[Source records]
>>>
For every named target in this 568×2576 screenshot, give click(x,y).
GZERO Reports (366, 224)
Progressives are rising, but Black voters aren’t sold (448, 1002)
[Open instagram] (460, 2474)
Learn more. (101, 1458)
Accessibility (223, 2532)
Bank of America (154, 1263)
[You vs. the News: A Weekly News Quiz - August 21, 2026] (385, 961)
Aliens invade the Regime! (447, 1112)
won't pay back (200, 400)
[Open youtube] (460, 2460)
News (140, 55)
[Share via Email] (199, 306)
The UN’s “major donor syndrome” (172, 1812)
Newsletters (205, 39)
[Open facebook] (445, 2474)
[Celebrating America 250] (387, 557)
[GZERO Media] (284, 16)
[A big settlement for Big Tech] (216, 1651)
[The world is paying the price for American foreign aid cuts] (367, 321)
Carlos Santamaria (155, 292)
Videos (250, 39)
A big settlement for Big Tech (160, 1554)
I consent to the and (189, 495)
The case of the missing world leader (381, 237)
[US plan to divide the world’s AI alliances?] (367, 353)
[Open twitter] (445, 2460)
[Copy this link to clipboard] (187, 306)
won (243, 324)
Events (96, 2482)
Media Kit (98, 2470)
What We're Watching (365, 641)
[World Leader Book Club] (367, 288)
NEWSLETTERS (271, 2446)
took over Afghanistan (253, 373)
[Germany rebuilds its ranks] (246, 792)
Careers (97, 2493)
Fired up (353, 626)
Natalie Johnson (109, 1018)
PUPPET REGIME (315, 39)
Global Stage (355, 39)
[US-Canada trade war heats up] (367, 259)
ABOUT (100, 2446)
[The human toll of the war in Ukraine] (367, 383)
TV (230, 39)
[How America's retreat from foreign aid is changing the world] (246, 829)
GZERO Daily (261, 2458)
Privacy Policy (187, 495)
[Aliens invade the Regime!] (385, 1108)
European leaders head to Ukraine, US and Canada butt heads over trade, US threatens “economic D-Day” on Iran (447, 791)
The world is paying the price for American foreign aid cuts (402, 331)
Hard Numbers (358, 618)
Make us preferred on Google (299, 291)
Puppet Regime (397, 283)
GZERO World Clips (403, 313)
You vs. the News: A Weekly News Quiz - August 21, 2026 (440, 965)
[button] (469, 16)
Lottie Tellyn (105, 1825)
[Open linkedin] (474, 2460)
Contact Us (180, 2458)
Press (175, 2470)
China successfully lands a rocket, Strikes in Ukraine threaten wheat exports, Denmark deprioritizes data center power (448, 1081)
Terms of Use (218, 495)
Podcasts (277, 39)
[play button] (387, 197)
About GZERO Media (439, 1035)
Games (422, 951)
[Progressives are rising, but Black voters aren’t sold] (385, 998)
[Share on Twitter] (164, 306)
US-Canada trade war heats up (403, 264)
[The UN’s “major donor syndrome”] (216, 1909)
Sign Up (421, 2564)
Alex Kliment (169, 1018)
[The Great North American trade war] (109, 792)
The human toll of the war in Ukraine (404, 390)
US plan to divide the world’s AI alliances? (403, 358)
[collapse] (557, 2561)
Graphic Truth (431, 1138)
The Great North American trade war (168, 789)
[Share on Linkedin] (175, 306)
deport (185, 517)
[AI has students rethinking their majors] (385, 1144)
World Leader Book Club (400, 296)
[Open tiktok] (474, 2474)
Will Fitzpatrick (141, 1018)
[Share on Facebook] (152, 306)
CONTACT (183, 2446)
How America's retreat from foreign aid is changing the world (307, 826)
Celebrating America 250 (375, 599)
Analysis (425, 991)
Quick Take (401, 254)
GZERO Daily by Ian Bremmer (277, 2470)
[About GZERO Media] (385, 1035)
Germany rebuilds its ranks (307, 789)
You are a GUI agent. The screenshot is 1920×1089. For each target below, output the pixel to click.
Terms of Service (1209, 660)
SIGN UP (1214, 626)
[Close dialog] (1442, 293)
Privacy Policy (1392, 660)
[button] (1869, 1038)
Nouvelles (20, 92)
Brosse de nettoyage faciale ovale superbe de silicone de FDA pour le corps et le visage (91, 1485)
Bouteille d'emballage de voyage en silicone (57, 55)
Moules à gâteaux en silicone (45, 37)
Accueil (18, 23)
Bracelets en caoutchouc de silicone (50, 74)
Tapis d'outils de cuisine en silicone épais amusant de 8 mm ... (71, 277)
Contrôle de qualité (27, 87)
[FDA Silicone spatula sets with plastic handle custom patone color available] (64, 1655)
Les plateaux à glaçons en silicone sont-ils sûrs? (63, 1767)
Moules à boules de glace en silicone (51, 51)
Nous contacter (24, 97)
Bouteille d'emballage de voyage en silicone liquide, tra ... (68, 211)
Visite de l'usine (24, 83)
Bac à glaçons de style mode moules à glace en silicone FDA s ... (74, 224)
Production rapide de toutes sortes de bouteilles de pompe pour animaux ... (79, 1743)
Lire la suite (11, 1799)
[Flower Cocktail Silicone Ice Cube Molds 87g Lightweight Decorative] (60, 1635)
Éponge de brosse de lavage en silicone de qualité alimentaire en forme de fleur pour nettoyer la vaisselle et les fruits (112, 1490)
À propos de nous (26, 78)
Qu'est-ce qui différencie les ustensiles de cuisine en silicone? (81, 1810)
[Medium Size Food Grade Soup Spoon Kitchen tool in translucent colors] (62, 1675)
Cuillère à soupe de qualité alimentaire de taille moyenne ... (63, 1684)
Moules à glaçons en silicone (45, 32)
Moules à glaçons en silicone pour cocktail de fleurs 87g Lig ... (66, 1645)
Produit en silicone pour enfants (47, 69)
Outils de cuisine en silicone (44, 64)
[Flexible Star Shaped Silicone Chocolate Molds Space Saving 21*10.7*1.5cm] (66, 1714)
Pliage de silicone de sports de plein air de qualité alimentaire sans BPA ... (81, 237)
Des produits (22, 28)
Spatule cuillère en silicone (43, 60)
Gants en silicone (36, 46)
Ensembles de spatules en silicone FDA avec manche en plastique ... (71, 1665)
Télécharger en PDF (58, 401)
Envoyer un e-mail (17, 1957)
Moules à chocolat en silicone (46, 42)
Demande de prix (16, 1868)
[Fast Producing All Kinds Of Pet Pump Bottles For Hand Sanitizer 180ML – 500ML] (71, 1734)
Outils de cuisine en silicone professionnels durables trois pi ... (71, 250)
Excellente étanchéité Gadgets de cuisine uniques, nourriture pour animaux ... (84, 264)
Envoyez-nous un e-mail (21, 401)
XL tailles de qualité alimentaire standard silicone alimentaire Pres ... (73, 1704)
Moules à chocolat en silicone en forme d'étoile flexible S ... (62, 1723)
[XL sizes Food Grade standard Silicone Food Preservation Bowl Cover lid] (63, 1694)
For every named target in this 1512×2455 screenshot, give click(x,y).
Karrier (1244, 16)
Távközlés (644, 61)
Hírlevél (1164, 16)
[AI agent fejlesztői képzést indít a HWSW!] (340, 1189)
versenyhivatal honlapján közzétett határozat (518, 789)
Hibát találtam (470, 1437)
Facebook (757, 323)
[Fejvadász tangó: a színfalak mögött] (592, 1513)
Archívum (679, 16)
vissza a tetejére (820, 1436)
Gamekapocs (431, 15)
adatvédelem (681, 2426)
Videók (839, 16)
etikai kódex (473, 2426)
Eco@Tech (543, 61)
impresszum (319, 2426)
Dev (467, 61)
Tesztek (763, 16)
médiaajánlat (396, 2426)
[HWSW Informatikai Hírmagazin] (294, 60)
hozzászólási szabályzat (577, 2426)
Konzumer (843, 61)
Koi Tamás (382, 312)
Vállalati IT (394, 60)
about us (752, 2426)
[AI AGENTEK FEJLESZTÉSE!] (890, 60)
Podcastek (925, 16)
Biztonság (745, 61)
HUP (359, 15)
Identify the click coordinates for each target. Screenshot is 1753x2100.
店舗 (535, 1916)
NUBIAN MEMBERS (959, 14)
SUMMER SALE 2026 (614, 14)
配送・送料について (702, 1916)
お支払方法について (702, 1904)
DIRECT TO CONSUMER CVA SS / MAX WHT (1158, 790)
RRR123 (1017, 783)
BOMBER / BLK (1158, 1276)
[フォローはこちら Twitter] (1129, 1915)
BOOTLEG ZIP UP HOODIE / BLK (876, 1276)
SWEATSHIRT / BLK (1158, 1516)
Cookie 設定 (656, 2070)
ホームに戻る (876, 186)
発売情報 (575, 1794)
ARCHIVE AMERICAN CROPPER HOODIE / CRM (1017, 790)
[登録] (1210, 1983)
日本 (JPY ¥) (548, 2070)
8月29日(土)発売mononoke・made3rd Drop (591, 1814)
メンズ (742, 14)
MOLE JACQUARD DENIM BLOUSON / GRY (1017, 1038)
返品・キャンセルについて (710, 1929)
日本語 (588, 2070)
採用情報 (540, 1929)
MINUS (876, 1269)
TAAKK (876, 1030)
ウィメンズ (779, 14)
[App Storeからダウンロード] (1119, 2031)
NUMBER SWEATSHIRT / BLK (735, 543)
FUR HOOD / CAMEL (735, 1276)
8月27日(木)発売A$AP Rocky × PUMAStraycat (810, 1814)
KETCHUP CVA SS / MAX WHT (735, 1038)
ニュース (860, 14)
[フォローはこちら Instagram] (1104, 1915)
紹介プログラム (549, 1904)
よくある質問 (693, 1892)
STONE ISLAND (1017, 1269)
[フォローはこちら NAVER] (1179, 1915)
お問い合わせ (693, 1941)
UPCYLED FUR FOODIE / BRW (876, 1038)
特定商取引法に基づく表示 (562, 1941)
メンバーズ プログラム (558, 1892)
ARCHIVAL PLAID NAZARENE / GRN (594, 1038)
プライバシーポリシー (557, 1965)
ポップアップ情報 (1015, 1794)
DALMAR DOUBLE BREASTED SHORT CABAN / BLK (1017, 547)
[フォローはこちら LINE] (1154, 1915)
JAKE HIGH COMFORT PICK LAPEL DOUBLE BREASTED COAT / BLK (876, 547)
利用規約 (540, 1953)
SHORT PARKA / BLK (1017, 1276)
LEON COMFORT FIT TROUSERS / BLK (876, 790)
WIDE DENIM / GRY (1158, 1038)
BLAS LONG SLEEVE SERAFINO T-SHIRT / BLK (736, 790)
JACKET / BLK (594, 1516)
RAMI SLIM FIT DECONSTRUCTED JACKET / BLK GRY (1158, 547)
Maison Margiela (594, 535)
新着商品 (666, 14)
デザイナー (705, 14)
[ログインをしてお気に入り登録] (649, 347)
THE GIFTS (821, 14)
<<<
▸ **Exercise objective**
The response must hold only the lines above from the line with "[Progressives are rising, but" through the line with "Alex Kliment (169, 1018)", each copied exactly, both ends kept.

▸ **Exercise output**
[Progressives are rising, but Black voters aren’t sold] (385, 998)
[Share on Twitter] (164, 306)
US-Canada trade war heats up (403, 264)
[The UN’s “major donor syndrome”] (216, 1909)
Sign Up (421, 2564)
Alex Kliment (169, 1018)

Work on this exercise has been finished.